Shared ground
Daniel 12:11–12 presents hardship as something with a marked beginning and a limited span. The text ties the day-count to a recognizable crisis event: the regular offering is stopped and a “desolating” sacrilege is set up. From that time, a defined number of days is given (1,290). Then an even later milestone is named (1,335), with a “blessing” attached to the person who “waits” and reaches it.
The passage’s emphasis is not on explaining each day’s events but on endurance to the later endpoint. Explicitly, the second number extends beyond the first, which makes “waiting” the key posture the text highlights (Daniel 12:11–12).
Where interpretation differs (only where needed)
How literal the numbers are. Some read 1,290 and 1,335 as literal day totals connected to a specific historical period of disrupted temple worship.

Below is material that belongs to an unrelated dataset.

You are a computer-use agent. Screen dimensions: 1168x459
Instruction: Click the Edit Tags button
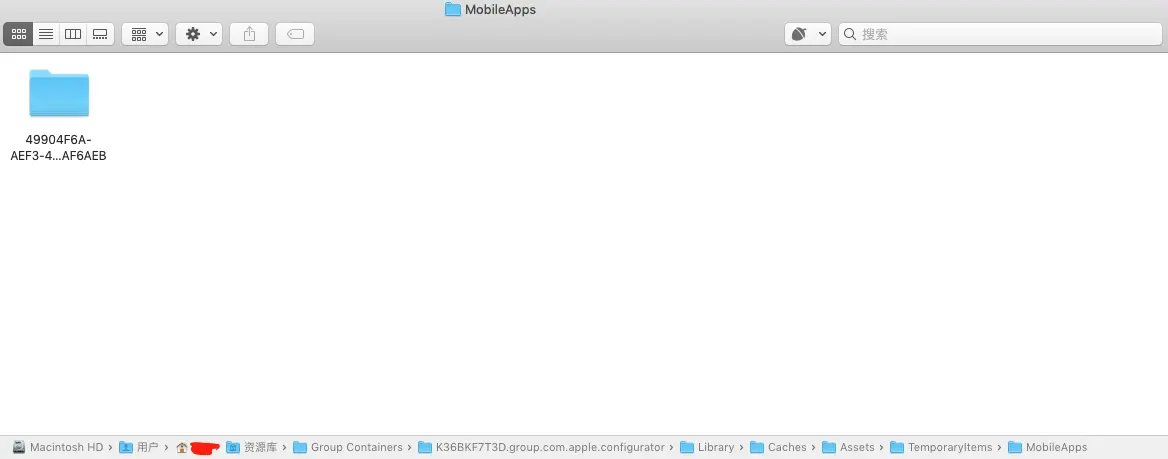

Others think the numbers function more like symbolic markers that communicate “a measured, extended time” rather than a calendar count.
What the extra 45 days represent (1,335 vs. 1,290). Some interpret the added span as time needed for a final wrap-up after the main crisis (for example, transition from desecration to full restoration). Others see it as a built-in test of perseverance: the crisis may “end” at one point, but the promised resolution or vindication is experienced only after further waiting.
What “blessed” implies. Some understand the blessing as survival or protection through the period. Others read it as vindication or a favorable outcome at the end, even if the details of that outcome are not specified here.
Why the disagreement exists
The text gives numbers and a starting marker but does not spell out (1) whether the two initiating events are simultaneous or slightly staggered, (2) what event corresponds to day 1,290 versus day 1,335, or (3) what concrete change occurs at those endpoints. Earlier in the chapter, Daniel is told the message will be understood more fully “later,” which fits why readers debate how tightly these counts map onto a known calendar.
What this passage clearly contributes
- It anchors the period of desecration to a definable historical trigger (the removal of the regular offering and the setup of the desolating sacrilege).
- It portrays the ordeal as time-bounded (1,290 days from that trigger).
- It introduces a second, later horizon (1,335 days) that shifts attention from calculation to perseverance.
- It attaches positive valuation (“blessed”) to reaching the later milestone, without detailing the mechanics of how that milestone arrives.